しかし彼らはいつも肝心な時には危機的状況をひっくり返し、予測不能な奇跡を生み出します

そこには計算だけでは解釈できない何かが含まれています。何か……言語では説明ができないものがきっとあるんです

それを突き止めようと、この全ての結果をもたらす「因」を探そうとしていました

ですが私の努力は、結局は水の泡となりました

あの異重合塔が逆に浄化を始めたのを見て、私は確信し、そして同時に……妥協しました

機械体の自分がどうしてもその答えを見つけられないなら、すでに「答え」を知る彼らから聞けばいい、と。私たち機械体の得意分野は発掘ではなく、再現です

でも人間がおとなしくあなたの言う通りに行動すると思います?

彼らはそうしますよ。少なくとも「世界政府芸術協会」の「彼」は必ずね

今までの人間の努力の成果を、彼が証明するでしょう

スキャン終了、データモデル抽出完成、最適ルートを設定――シブナ、こちらです

広々とした道を白っぽい女性構造体と獣人型の機械体が連れ立って歩いている

……

シブナ?

仲間が反応しないのを見て、ハカマは足を止めた

いえ、ただここはすごいなと思っただけです

黄金時代の街が、一部だけですが……見事に再現されていますね

後継者として、先輩の成果に驚きや嫉妬といったものを感じているのですか?

……人の痛いところを突くのが好きになってきたんですか?ゼロのやつの悪影響かな……

前と比べて、私の「空気を読んで理解する」能力は高くなっていると思います。だからテストをしてみました

どうですか、図星ですか?

……空気を読む、の定義をもう一度確認した方がいいですね

でも、あのセルバンテスはたいした存在だと認めざるを得ませんよ

私は途中参加ですから、こういう方面の能力は彼にはまるで及ばない

本来、教会の建設は「塔」が担当していました。でも、これはあなたと私が教会に加わる前のことです

セルバンテスは機械教会の初期メンバーのひとりです。
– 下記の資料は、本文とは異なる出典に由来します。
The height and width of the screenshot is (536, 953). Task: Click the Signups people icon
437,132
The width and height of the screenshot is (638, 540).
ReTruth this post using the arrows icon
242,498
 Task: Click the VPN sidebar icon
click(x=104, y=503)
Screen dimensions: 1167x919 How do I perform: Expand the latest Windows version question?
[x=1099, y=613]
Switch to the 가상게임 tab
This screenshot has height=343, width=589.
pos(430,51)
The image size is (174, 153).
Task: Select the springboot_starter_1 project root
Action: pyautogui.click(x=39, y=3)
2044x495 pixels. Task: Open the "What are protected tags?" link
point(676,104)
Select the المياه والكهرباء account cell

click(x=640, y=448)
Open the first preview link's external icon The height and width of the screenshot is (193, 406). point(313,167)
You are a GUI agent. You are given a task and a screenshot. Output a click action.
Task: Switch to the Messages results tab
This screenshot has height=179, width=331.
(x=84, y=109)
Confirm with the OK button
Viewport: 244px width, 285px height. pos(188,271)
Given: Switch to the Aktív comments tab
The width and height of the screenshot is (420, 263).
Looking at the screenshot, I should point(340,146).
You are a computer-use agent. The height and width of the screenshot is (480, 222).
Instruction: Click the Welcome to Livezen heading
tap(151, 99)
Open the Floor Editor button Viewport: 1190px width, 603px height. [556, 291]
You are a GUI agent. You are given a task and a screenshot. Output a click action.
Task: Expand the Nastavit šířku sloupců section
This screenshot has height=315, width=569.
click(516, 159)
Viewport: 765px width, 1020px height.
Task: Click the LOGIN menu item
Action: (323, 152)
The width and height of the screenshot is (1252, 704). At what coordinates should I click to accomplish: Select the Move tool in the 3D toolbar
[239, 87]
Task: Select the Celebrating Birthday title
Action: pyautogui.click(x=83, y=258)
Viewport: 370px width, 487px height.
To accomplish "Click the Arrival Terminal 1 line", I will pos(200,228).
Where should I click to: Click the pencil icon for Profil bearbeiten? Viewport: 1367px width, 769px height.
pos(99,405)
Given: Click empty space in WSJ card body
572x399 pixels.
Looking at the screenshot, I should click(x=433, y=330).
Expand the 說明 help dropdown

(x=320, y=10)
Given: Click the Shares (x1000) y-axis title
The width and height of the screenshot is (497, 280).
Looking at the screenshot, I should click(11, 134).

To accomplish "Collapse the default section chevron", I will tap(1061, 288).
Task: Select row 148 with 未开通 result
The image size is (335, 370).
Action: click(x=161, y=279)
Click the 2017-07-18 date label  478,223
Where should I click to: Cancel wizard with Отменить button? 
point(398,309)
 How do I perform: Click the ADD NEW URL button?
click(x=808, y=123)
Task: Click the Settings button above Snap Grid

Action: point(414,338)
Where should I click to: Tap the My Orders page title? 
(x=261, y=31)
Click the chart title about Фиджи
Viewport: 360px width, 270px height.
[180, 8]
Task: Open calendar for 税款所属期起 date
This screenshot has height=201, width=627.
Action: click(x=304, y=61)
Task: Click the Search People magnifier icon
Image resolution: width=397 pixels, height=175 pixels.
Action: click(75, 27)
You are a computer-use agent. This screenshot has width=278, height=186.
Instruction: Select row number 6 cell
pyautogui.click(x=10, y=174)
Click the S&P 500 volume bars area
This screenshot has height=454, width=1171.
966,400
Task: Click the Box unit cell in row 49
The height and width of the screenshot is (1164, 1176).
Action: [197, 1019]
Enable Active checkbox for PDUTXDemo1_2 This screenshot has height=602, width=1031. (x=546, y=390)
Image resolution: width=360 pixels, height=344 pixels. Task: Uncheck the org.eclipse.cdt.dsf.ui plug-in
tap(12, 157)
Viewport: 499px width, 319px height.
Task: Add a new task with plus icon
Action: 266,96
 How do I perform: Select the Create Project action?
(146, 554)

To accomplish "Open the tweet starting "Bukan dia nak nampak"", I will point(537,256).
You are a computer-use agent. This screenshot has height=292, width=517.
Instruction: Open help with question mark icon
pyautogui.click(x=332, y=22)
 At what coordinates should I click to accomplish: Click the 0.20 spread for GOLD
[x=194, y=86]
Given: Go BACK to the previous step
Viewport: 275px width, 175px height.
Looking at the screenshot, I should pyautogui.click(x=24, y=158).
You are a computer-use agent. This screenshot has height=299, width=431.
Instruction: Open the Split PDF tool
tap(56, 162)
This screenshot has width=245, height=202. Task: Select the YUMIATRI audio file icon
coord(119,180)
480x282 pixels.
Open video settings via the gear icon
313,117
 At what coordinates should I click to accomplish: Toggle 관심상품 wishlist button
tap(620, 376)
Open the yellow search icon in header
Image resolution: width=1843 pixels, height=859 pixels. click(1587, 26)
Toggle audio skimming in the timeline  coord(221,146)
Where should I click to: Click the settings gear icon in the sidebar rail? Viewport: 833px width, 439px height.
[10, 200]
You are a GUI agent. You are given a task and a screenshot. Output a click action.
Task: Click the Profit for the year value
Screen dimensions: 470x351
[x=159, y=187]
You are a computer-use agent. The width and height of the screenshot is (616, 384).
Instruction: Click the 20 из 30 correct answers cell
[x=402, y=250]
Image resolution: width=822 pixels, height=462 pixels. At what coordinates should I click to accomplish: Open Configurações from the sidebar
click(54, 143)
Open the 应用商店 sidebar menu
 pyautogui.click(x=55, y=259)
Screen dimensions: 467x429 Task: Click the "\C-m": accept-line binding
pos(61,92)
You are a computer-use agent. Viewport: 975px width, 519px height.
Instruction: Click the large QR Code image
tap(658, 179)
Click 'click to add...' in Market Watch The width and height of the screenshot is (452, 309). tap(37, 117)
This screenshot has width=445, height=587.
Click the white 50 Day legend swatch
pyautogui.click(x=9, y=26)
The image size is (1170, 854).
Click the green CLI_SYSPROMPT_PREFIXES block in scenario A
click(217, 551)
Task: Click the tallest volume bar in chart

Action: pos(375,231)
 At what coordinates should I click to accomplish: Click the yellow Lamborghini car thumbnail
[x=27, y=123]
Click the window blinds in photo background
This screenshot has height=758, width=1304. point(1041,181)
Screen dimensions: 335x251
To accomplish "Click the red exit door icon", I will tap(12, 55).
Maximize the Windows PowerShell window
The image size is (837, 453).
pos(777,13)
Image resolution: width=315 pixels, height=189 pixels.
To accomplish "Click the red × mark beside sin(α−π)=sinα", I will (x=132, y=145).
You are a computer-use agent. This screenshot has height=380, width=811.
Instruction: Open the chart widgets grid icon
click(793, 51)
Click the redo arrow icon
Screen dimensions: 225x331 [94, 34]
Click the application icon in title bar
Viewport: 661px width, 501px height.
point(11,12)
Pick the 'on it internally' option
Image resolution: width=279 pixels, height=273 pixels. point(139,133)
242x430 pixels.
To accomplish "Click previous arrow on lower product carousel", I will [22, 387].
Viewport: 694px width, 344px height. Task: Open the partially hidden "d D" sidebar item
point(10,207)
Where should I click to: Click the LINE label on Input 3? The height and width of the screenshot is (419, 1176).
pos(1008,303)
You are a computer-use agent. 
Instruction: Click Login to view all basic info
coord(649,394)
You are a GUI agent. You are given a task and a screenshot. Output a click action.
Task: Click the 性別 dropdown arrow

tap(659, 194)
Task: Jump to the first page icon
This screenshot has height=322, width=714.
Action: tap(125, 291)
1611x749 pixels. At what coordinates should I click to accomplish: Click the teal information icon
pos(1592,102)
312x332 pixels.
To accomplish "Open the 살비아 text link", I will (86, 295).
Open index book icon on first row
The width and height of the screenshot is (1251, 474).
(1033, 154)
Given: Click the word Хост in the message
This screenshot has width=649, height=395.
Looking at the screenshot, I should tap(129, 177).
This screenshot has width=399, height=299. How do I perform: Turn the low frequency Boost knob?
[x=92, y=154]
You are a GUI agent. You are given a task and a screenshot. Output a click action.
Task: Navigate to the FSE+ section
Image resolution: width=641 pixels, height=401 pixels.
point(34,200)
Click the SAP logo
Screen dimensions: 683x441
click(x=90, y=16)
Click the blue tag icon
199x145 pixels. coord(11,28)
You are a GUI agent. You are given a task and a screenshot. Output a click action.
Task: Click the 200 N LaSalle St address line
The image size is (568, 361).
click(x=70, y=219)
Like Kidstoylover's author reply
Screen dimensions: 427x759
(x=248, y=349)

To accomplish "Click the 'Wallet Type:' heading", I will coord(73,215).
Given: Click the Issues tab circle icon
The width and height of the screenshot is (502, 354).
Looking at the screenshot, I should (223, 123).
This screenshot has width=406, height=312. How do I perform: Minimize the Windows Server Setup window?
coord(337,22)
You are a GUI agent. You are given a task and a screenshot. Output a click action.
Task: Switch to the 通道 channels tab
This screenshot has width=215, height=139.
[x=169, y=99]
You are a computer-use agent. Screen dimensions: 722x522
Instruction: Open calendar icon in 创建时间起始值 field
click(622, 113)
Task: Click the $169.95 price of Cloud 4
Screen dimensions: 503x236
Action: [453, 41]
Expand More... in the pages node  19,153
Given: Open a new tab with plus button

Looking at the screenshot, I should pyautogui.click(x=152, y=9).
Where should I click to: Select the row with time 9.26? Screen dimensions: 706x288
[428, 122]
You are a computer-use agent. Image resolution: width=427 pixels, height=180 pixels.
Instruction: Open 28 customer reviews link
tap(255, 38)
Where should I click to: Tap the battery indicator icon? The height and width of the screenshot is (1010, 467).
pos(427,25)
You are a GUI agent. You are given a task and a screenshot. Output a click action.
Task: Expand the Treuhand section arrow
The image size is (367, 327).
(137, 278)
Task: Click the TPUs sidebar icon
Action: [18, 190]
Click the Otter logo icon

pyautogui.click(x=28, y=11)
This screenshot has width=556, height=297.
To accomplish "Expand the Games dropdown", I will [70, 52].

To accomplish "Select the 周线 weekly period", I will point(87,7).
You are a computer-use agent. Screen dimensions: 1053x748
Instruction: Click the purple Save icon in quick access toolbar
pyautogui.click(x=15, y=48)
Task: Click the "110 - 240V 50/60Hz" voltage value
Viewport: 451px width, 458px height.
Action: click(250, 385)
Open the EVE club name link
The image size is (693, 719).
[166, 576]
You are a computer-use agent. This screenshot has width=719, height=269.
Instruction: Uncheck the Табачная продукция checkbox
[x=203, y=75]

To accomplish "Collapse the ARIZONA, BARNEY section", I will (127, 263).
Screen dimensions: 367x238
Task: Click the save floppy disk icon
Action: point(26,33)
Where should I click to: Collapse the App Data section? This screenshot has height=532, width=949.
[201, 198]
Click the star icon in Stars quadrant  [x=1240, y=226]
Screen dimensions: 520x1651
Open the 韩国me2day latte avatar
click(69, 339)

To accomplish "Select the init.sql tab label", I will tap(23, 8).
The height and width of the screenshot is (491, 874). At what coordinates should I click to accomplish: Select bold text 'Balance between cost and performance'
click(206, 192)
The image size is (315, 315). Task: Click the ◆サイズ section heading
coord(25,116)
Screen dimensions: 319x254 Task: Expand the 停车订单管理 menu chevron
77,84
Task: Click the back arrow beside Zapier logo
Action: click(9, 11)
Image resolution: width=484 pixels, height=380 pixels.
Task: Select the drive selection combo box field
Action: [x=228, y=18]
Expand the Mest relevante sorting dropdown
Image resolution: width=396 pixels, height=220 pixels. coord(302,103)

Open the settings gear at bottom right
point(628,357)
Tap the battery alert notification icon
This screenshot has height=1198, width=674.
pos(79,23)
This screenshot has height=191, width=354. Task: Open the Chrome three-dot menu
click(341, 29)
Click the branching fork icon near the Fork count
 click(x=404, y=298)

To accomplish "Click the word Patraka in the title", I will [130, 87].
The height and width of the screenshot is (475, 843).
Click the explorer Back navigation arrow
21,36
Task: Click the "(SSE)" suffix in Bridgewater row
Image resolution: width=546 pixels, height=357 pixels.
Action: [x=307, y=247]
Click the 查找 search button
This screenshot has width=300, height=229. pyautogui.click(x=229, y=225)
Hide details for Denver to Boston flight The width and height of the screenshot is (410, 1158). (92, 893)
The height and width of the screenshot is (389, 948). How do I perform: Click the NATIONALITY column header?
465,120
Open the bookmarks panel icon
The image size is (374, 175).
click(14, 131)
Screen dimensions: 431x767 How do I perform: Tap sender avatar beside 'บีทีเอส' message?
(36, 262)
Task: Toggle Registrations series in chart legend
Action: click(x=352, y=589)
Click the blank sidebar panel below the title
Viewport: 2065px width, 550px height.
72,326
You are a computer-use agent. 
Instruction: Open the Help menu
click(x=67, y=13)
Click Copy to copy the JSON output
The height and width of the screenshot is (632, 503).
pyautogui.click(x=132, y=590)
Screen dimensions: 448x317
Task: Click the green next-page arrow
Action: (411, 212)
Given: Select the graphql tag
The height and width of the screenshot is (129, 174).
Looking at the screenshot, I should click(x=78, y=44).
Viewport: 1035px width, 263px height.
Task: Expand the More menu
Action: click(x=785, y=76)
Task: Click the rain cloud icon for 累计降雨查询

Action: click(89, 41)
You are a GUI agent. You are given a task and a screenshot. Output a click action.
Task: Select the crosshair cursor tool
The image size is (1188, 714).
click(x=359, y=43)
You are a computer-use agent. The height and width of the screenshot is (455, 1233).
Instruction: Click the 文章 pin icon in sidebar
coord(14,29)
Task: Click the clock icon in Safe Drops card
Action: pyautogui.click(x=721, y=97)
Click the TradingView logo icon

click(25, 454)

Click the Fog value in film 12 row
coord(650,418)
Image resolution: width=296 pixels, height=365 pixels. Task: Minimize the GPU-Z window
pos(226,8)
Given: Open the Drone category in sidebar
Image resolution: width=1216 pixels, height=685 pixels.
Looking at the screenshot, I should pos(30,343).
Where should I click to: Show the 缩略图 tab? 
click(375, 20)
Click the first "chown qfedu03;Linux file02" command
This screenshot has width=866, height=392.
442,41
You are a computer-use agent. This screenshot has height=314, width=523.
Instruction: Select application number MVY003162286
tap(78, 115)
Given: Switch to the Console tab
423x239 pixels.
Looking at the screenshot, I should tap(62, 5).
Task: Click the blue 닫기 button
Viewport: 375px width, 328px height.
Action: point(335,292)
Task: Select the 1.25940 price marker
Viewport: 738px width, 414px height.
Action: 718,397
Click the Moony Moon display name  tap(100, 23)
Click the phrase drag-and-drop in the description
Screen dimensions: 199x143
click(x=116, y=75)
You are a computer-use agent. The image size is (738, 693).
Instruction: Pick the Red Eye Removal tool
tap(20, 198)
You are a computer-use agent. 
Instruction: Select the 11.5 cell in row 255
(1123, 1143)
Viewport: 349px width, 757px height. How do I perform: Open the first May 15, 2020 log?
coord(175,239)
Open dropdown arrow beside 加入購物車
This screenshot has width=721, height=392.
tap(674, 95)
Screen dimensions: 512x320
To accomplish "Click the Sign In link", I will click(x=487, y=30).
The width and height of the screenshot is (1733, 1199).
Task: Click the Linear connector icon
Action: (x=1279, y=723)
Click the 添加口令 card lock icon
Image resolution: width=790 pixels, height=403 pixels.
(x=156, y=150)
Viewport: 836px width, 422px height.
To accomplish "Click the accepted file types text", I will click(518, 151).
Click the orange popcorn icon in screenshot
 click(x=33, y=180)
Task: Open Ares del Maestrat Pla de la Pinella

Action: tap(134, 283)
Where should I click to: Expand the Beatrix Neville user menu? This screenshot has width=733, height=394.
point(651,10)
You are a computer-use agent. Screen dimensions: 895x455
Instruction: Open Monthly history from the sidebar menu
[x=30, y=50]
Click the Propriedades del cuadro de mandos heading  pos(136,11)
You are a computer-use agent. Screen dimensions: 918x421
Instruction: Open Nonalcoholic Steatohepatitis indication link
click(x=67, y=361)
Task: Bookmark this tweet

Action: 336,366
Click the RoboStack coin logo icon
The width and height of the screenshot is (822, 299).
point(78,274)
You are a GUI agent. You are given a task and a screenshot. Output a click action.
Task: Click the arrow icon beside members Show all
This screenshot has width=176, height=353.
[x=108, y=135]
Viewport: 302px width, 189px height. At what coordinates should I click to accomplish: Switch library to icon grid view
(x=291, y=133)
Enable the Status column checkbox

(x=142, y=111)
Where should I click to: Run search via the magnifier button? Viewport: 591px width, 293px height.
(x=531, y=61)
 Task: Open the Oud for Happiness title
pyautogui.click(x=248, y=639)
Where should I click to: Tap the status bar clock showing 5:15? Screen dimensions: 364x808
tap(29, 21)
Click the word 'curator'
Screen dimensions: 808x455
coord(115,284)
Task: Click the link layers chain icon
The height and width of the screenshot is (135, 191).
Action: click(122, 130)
彼の同期に「魔術師」と「教皇」がいます。アルカナが彼らを見つけ出し、今日の機械教会を築き上げました

人間的な言い方をすれば、セルバンテスは教会の大司教的な存在にあたります

だからセージ様は、このセルバンテスってのを教会に連れ戻そうとしているのですか?

ナナ……セージ様が仰るには、自分の信じる道を進むため、各地に散った同胞を召集する必要があると

「塔」の他にも「月」や「星」、「正義」……まだまだ多くの人を召集しなければなりません

それにまもなくセージ様が目覚めさせる新しい仲間も加わりますし、私たちの「遠征」は軌道に乗ったばかりです

教会で何年も眠っているあの九龍の機械体のことですか?彼女の意識が回復するのかはわかりませんが

必ず回復します。セージ様に導かれ、私たちはいつか必ず同じ場所に集まります

彼女はそびえ立つ風車の塔を見上げた

行きましょう。彼女に託された私たちの使命を成し遂げるために――

それと……家を長く離れている「放蕩息子」を家に連れ戻すために

街角の曲がり角の影で――

つまり、先ほどのおふたりはあなたが言っていた「空中庭園」の人ではないと?

フードに覆われて、顔がほとんど見えない少女と機械体が立っている。機械体の話を聞いて、どこか流浪者風の少女は独り言をつぶやきながら考え込んでいた

「空中庭園」……どこかで聞いたような気が……

それと、「アイラ」……

彼女たちは「あれ」のために来たのですか?それとも……

すでに演奏が始まり、舞台の緞帳が上がった今……

「観客」のマナーとして、途中で出てしまうのは好ましくないですね……そうではありませんか?